Stored data entries:
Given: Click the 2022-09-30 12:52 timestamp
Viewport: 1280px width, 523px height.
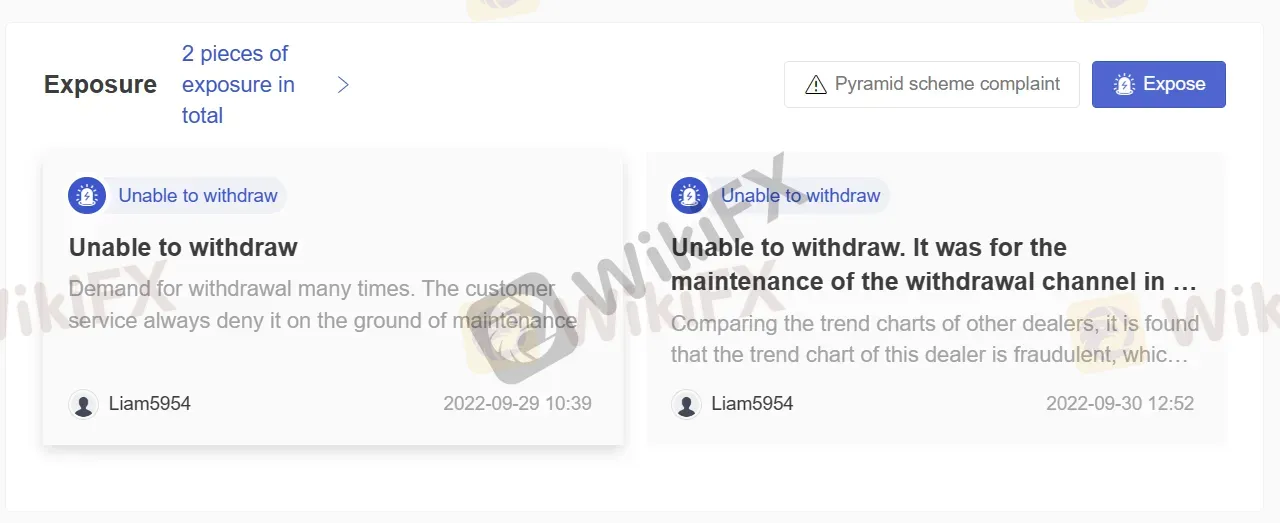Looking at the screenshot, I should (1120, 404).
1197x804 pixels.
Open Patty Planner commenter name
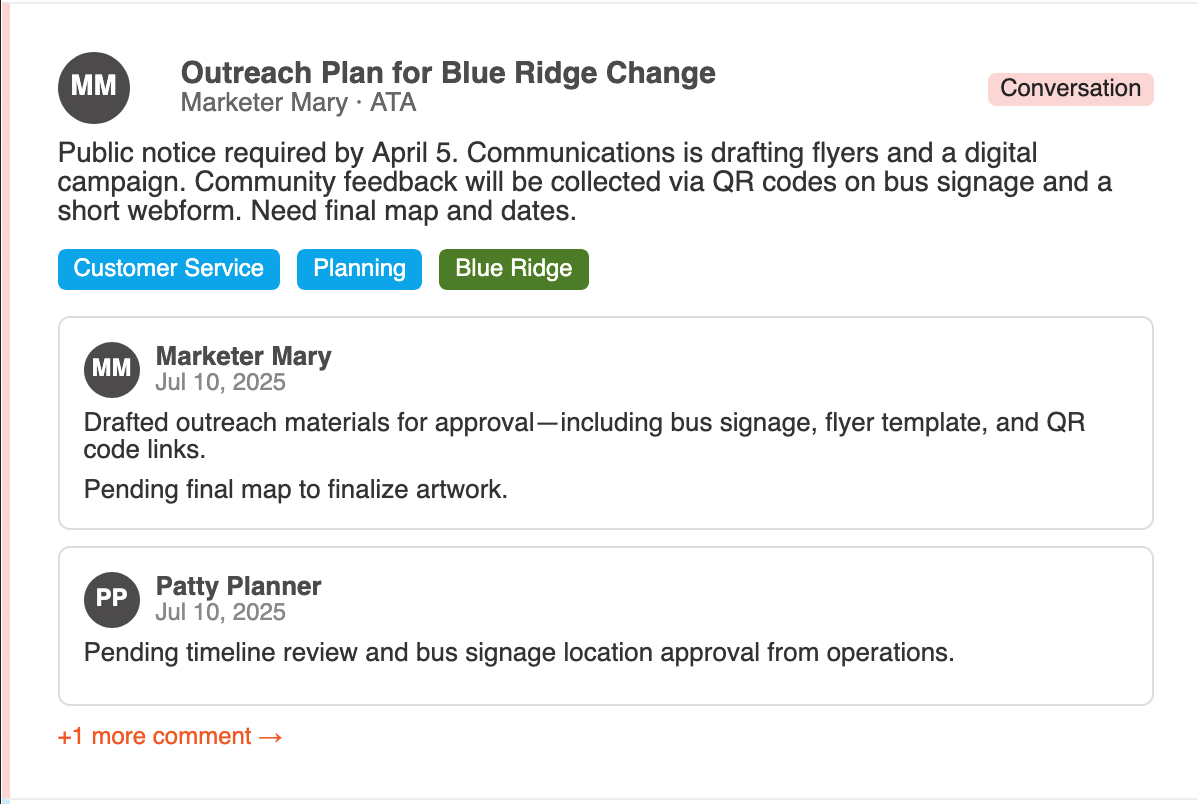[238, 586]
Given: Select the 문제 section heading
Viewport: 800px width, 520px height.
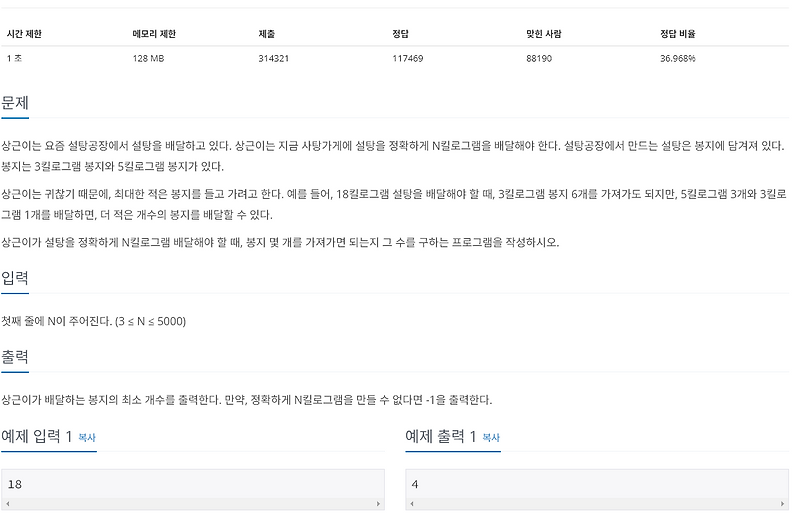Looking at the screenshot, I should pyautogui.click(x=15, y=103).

Exercise goal | Please output every entry exactly as written, apart from the pictures.

Solution below |
Given: Click the 2022-09-30 12:52 timestamp
Viewport: 1280px width, 523px height.
Looking at the screenshot, I should (1120, 404).
1197x804 pixels.
Open Patty Planner commenter name
[238, 586]
Given: Select the 문제 section heading
Viewport: 800px width, 520px height.
Looking at the screenshot, I should pyautogui.click(x=15, y=103).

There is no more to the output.